The main findings are familiar. Lawyers and parties occupy parallel social worlds in which lawyers are focused on negotiation, money, and settlement and plaintiffs, at least, are concerned with justice, voice, and moral accountability. Lawyers prefer evaluative mediations, in which clients are forced to acknowledge the realities of the civil justice system, while clients prefer facilitative mediations, in which they get to tell their stories and force the lawyers to engage with the emotional dimensions of the dispute. Lawyers come to mediation as a stage in their litigation strategy, frequently to the irritation of plaintiff lawyers, who find they are disclosing their case and getting little information in return. The silence of the defendants frustrates the plaintiffs, who are looking for an explanation of their misfortune and an expression of regret, or an acceptance of fault, that they rarely receive. In part, this silence results from lawyers' mistrust of the degree of confidentiality attached to mediation and their assessment of the risk that concessions will be used against them later. Relis dismisses this concern, but experienced advocates are very good at introducing formally inadmissible evidence by implication or innuendo. Indeed, it could be argued that this is an important courtroom skill.

CHALLENGE:
Please decide whether each statement below agrees with the passage on mediation, and give yes or no with the deciding words of the passage quoted exactly.
1. Lawyers prefer facilitative mediations.
2. Plaintiff lawyers are often irritated to find that they reveal their case and get little information back.
3. Relis takes seriously the lawyers' worry about confidentiality in mediation.

DATA ROWS:
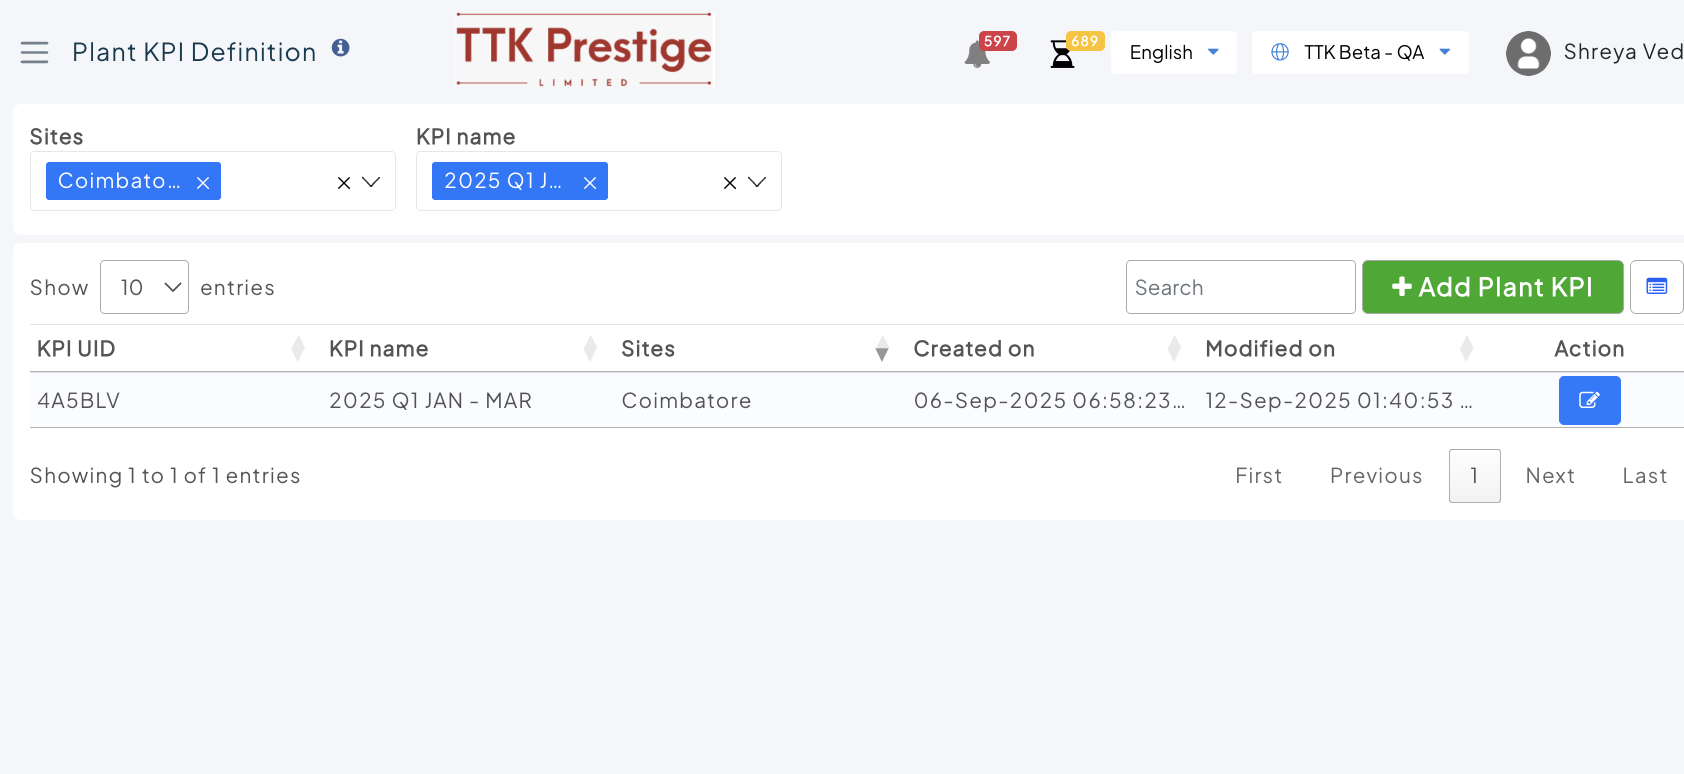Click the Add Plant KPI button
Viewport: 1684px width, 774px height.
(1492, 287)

* * *

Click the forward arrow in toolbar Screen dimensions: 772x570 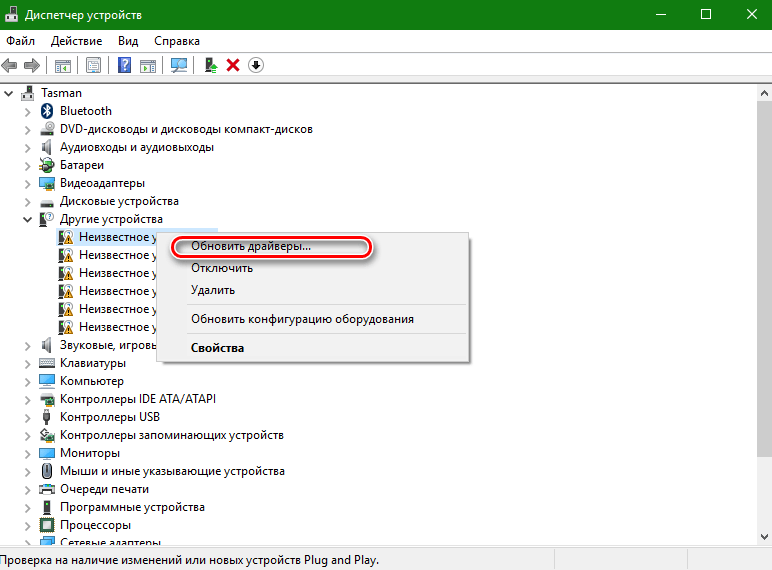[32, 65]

CORRECT ANSWER:
1. No: "Lawyers prefer evaluative mediations"
2. Yes: "frequently to the irritation of plaintiff lawyers, who find they are disclosing their case and getting little information in return"
3. No: "Relis dismisses this concern"